That could lead to more situations like the one playing out this fall. NYCFC will host the Eastern Conference final at Yankee Stadium if they win on Wednesday, but no one is quite sure where they would host MLS Cup on Nov. 10th should they advance to the final as the higher seed. Yankee Stadium is out due to an Ivy League football game between Princeton and Dartmouth scheduled for Nov. 9th. Citi Field is unavailable due to a golf promotion. MetLife Stadium will be hosting a matchup between the city’s two NFL teams, the Giants and Jets, on the day of the final. 

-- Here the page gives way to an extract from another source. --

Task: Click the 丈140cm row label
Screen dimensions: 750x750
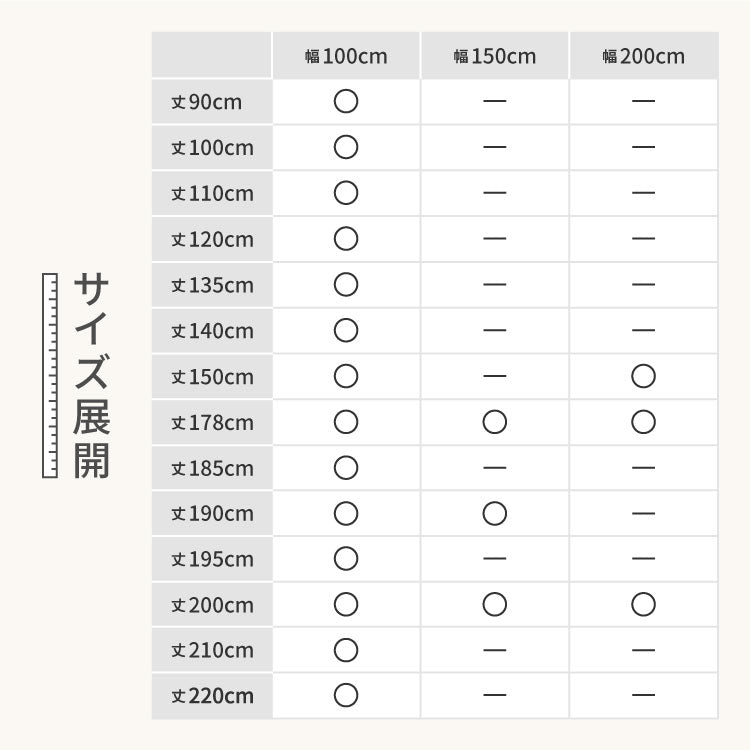Action: (212, 331)
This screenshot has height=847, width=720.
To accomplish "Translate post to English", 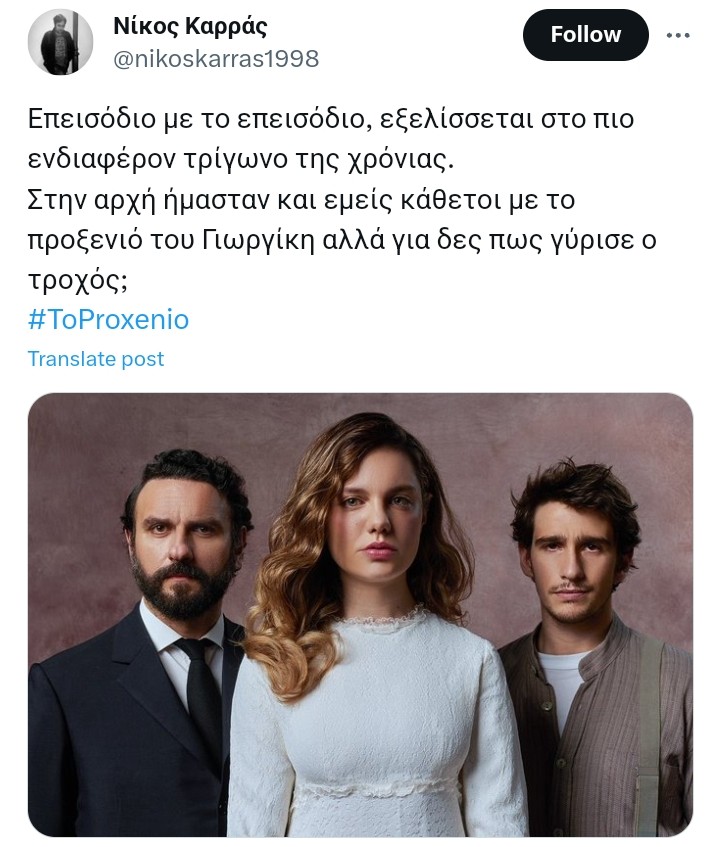I will pos(96,359).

“It’s bullshit,” said Prentice. “I went to Columbia and the idea that an Ivy League football game for two teams that aren’t even in New York would bump us from Yankee Stadium is insane.”   

That leaves Red Bull Arena, the soccer-specific, Harrison, N.J.-home of the rival New York Red Bulls, as perhaps the most viable option for an NYCFC-hosted MLS Cup. But NYCFC hosting the league’s marquee event at the home of their biggest rival would be… awkward. To say the least. 

The supporters seemed mostly on board with the idea — all thought it’d be funny, Prentice joked that NYCFC should be allowed to raise an MLS Cup banner at Red Bull Arena if they win — but there was an undercurrent of disappointment in their answers, too. Citi Field is a fine alternative and winning MLS Cup at Red Bull Arena would give them infinite bragging rights over their biggest rivals, but NYCFC fans are more than ready for a home of their own. 

“I mean it’s definitely disappointing,” said Levin. “You would hope that NYCFC would have a plan in action or have something ready ahead of time, but that’s never really been the case for the club. I understand it, but as a fan of this team, after five years, it definitely gets tiring not knowing where you’re going to play.”